■ Data listing:

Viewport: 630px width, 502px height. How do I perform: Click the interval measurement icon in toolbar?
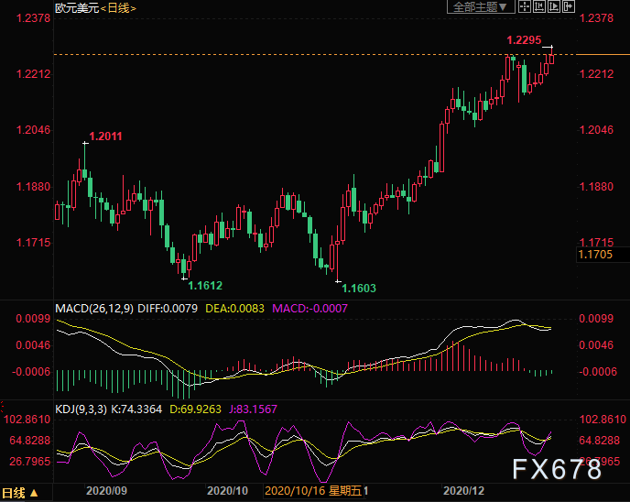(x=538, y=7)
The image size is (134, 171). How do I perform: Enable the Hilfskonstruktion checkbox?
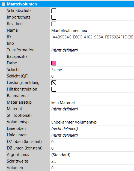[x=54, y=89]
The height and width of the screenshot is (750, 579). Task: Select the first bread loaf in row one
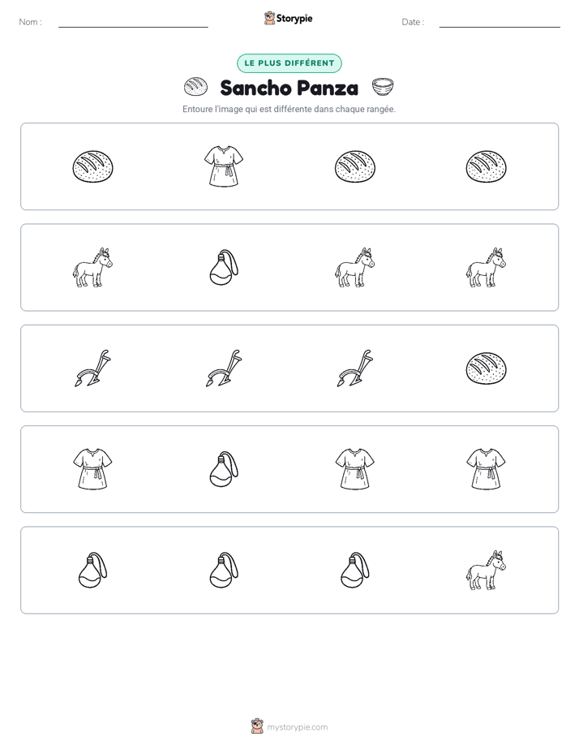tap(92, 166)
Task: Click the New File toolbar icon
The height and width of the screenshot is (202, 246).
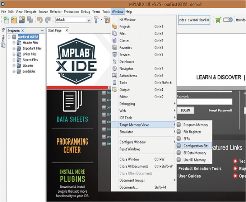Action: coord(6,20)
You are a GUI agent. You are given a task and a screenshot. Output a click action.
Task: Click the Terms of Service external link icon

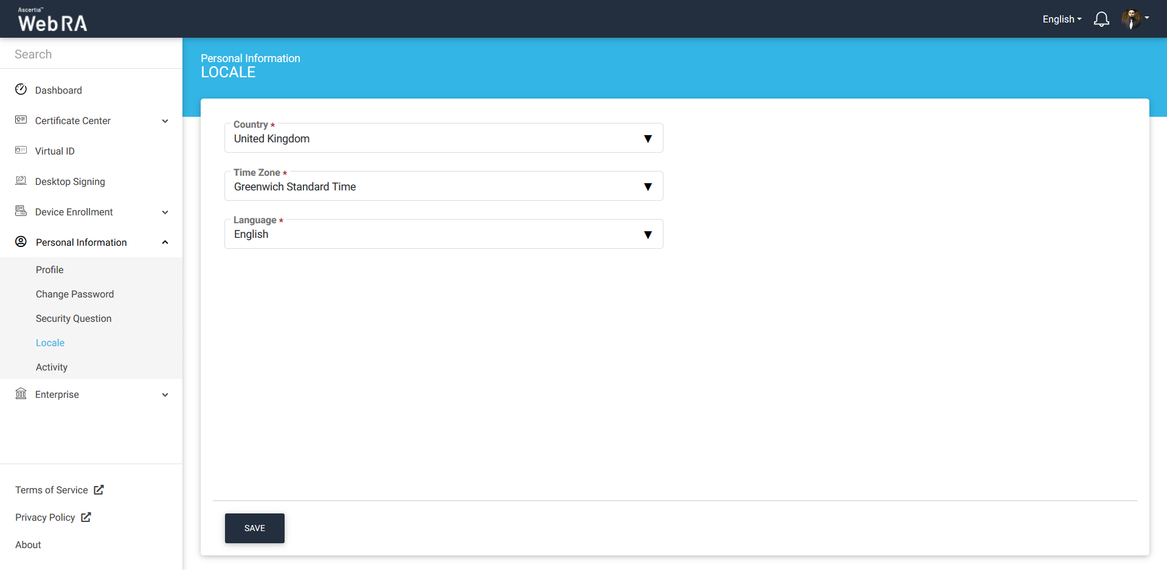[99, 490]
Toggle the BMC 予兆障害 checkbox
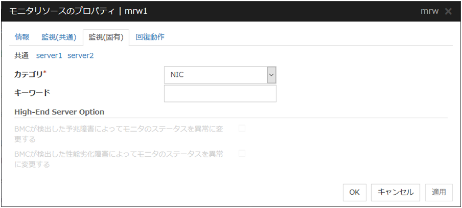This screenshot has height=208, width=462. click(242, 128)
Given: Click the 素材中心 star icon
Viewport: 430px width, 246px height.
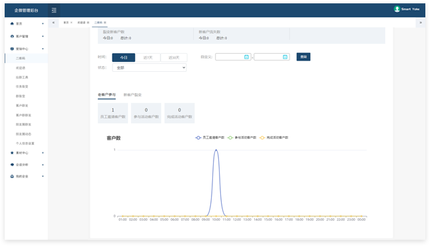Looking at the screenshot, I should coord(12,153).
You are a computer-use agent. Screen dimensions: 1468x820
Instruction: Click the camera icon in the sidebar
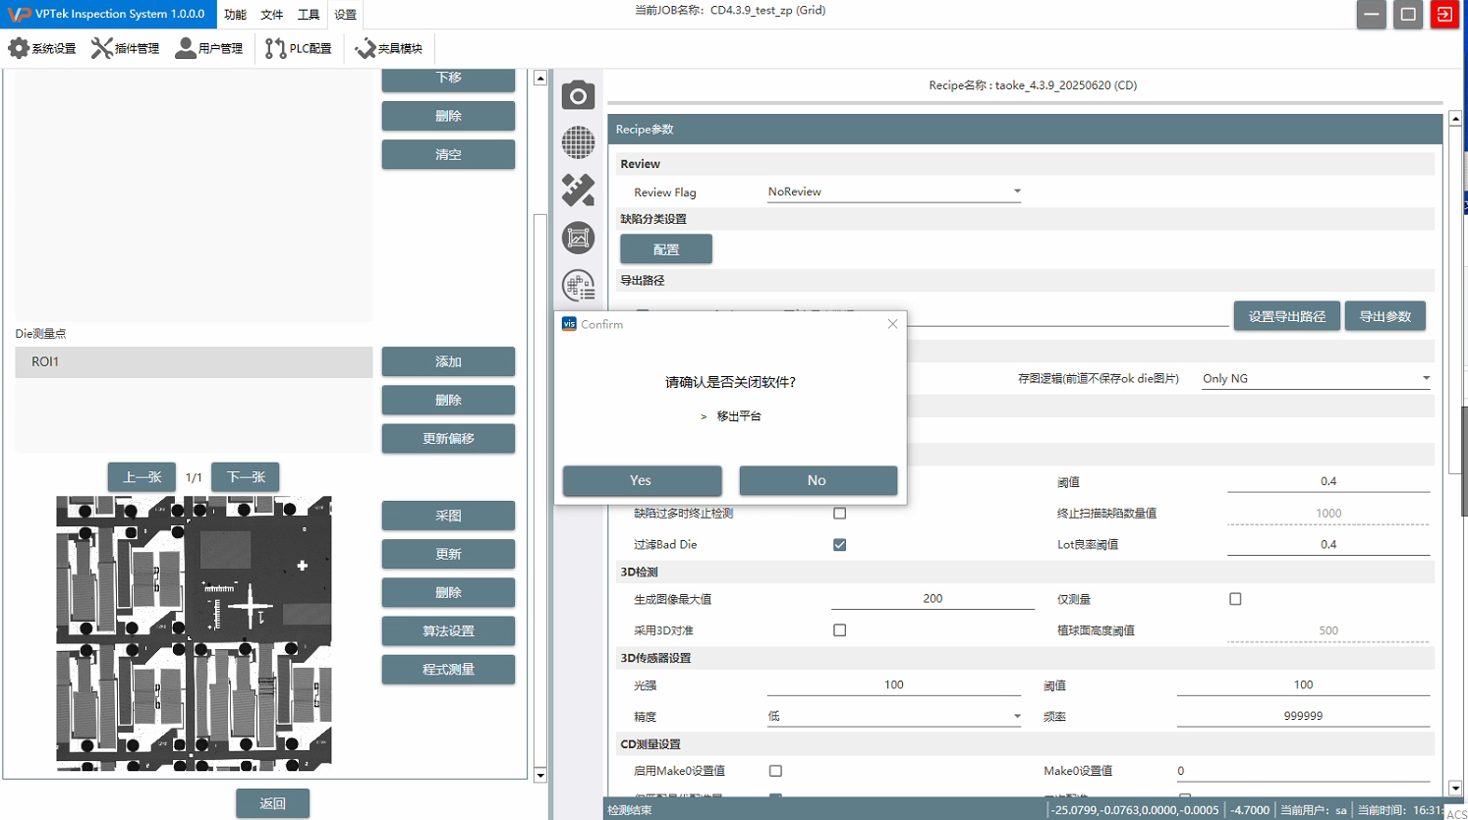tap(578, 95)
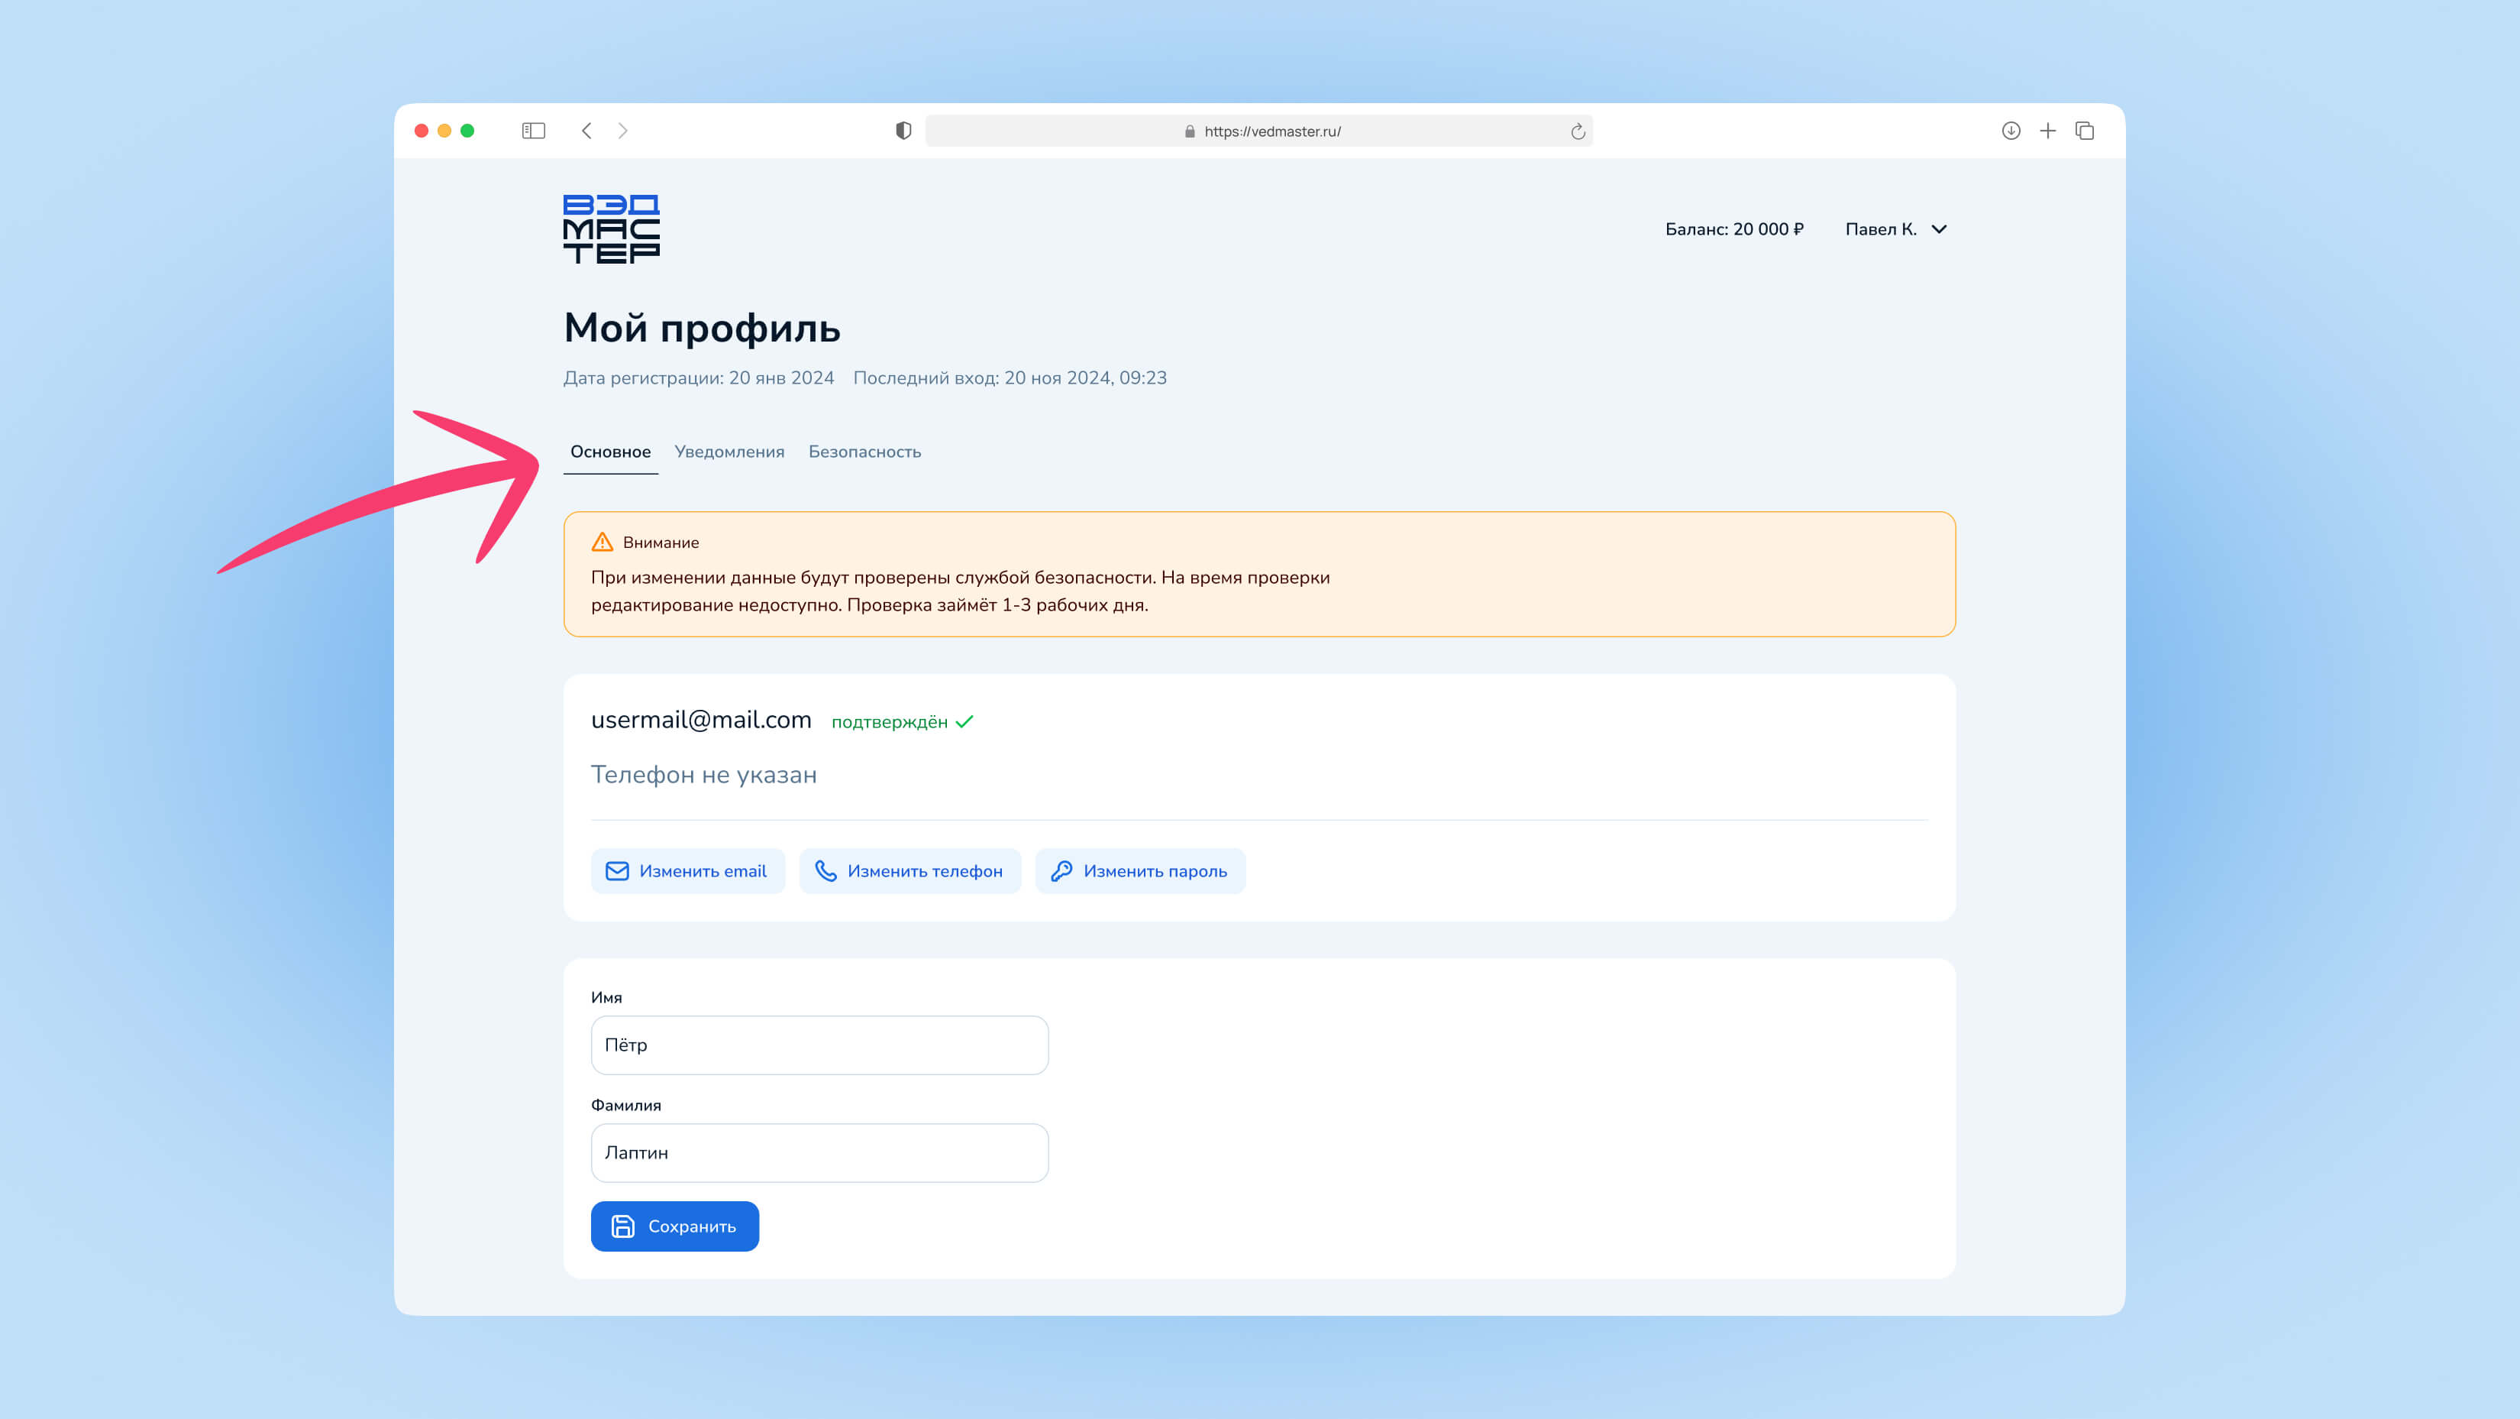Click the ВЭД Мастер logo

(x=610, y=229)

■ What to do: In the material above, swap every "icon" for "button" and reproduce the material with nothing else changed. Omit the pictures.

■ Output of the exercise:
Viewport: 630px width, 502px height. How do I perform: Click the interval measurement button in toolbar?
(x=538, y=7)
The image size is (134, 171). How do I perform: Enable the Hilfskonstruktion checkbox?
[x=54, y=89]
The height and width of the screenshot is (750, 579). Task: Select the first bread loaf in row one
tap(92, 166)
Task: Click the New File toolbar button
The height and width of the screenshot is (202, 246).
Action: coord(6,20)
You are a GUI agent. You are given a task and a screenshot. Output a click action.
Task: Click the Terms of Service external link button

[99, 490]
Toggle the BMC 予兆障害 checkbox
This screenshot has height=208, width=462. click(242, 128)
Given: Click the 素材中心 star button
Viewport: 430px width, 246px height.
Looking at the screenshot, I should coord(12,153).
You are a computer-use agent. Screen dimensions: 1468x820
Instruction: Click the camera button in the sidebar
tap(578, 95)
Click the ВЭД Мастер logo

(x=610, y=229)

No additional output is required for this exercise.